• yoğunluk meselesi
  • eskiden kalma bir deyiş. artık bunun yerine "rte gibi üste çıkmak" ya da "tayyeap gibi üste çıkmak" kullanılıyor.

    zeytinyağının özgül ağırlığı sudan kücüktür. rte'nin özgül ağırlığı ise bırak zeytinyağını, herşeyden küçüktür,küçücüktür. her koşulda en üstte o olur. her zaman üste çıkmayı bilir.
  • dilin esnekliğini çok iyi analiz etmiş, kelimelerle oynamasını bilen insanların meziyetidir bu... haksızlıklarını kanıtlamak ancak karşılarına yoğunluğu kendisinden daha düşük bir şahsın çıkmasıyla mümkün olacaktır ki bu durumda dahi geçit vermemek için ellerinden geleni yaparlar... ama tabi murphy yasalari...
  • zeytinyağı yukarıda debelenip duruken su, bardağın dibinde, dinginlikle, ibretle ve belki küçük bir gülümsemeyle onu izlemektedir. gel gör ki su gibi altta kalmak diye bir deyim yoktur, olmayacaktır.
  • hatalarını kabul etmekten yoksun kimselerin sudan sebeplerle başklarını hatalı duruma düşürme çırpınışlarının sonucunda ulaştıkları ya da ulaştıklarını sandıkları zirve noktasının -mak -mek eki ile süslenmiş hali.
  • ben kalabalık bir aileden geliyorum ve yemek yapmayı çocukluğumdan beri severim. tabi kalabalık aileden dolayı yapmaya alıştığım yemek miktarı biraz fazla. yani elimin ayarı yok.

    yeni evliyiz ve ben iki kişilik yemek yapmayı bir türlü beceremiyorum. ve dahası ertesi gün dünden kalmış yemek yemekten çocukluğumdan beri hiç hoşlanmam ( yemem demiyorum sadece hoşlanmıyorum)
    dün yine bir düdüklü tencere dolusu mercimek çorbası yaptım. salatanın çokluğu ise sosunu hazırlarken gözüme bi çarptı. amaan neyse yeriz yaa derken eşim geldi.

    - ooo canım kocam yaa yine 5 günlük yemeğimizi hazır etmiş
    + ne alakası var ( birine bir şey söylediğinizde ilk cümlesi ne alakası var ise kesin haklısınız)
    - ertesi gün aynı yemeği sofrada görünce mır mır eden de sensin
    + o yemek niye ertesi güne kalıyor ona bakmak lazım ( hatayı kabullenmeme karşı tarafı püskürtme evresi)
    - çok yaptığın için değildir kesin
    + evet ben çok yapmıyorum, sen az yiyorsun. bir kepçe çorba içiyorsun bitmez tabi o kadar az yersen , zaten peynir yemezsin , tavuk yemezsin , o zararlı , bu bilmem ne. 3 gün sonra yemeği çöpe dök üstüne bir de günah ohh ( yolu buldum mu durmam yürürüm)

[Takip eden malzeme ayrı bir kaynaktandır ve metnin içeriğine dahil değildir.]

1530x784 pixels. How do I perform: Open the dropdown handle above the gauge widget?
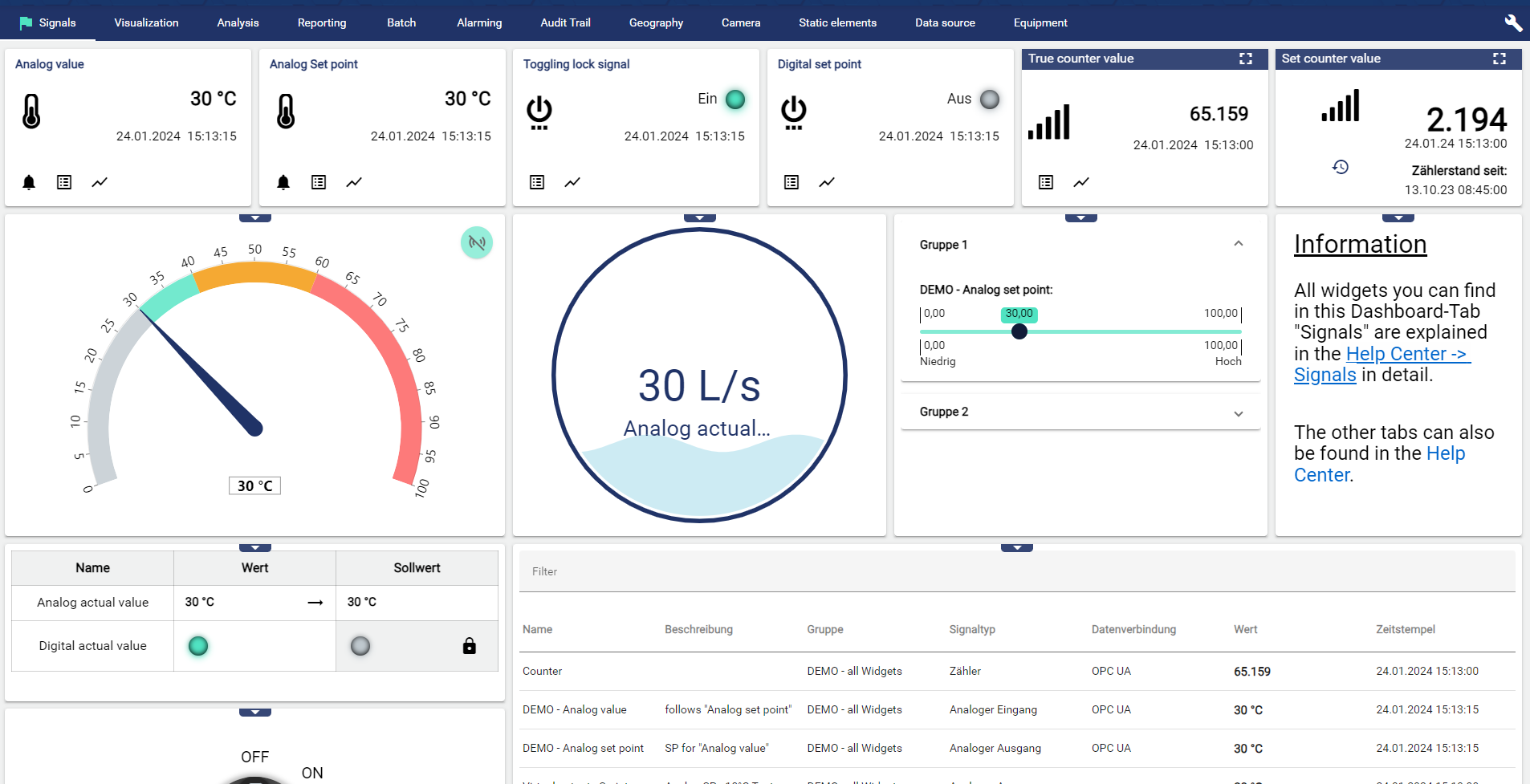pyautogui.click(x=255, y=218)
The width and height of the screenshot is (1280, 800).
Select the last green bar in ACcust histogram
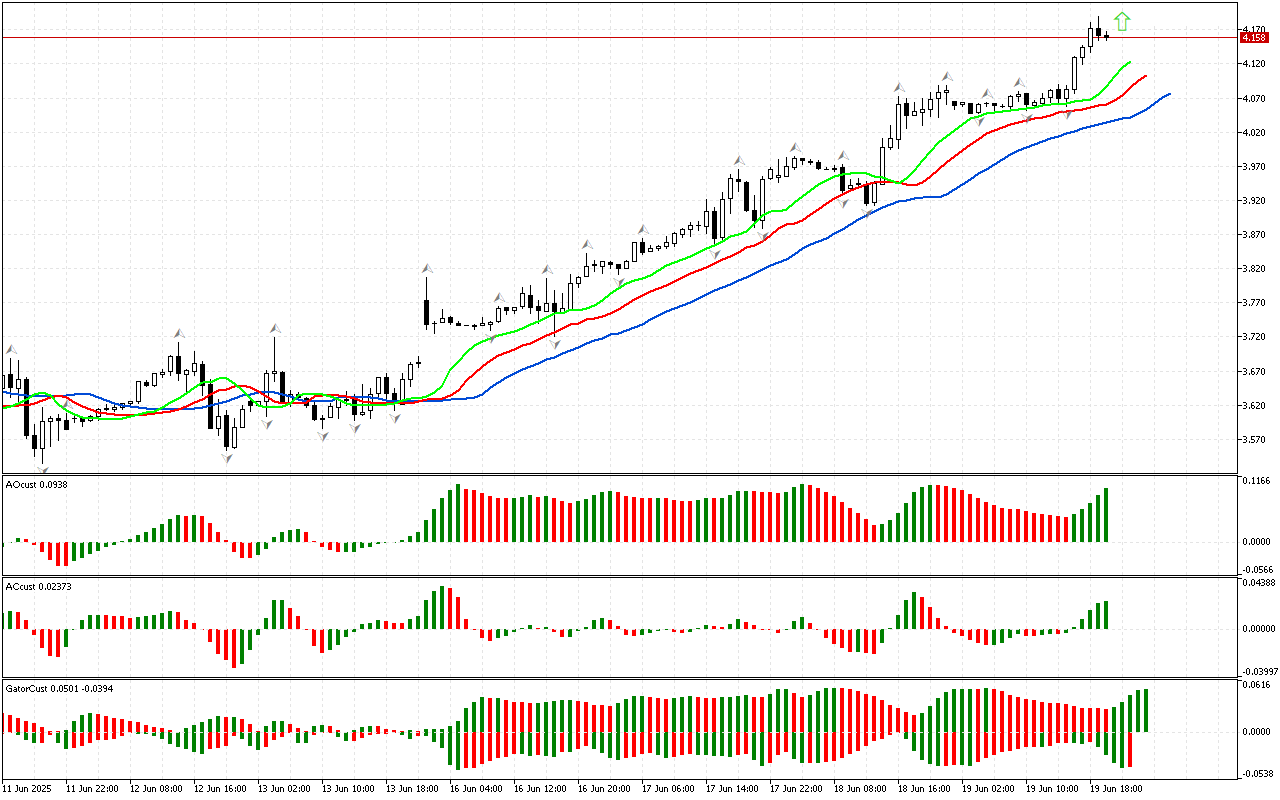1106,615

    en son bulaşık süngerini ağzıma tıkamaya çalışıyordu da gülmekten beceremedi. *
  • bugün arş-ı alaya ulaşmış olan mevzu.
    devran döndüğünde iletişim fakültelerinde, hukuk fakültelerinde işlenecek türden şeylere tanıklık ediyoruz.
  • haksız ve hatalı olduğunu bildiği halde bunu karşı tarafa hissettirse incileri dökülür korkusu duyan, olayı en ince ayrıntısına kadar kavrayan fakat anlamamazlığa vuran insan davranışı.
  • (bkz: fenerbahçe)
    (bkz: galatasaray)
  • hatayı kabullenememe hali. tipik, dogmatik ve ilkel bir davranış.
    ama bundan daha ilkeli, bu çeşit davranan kimseye kızma halidir ki, bu tanımdaki en ilkel varlık da kanaatimce o'dur.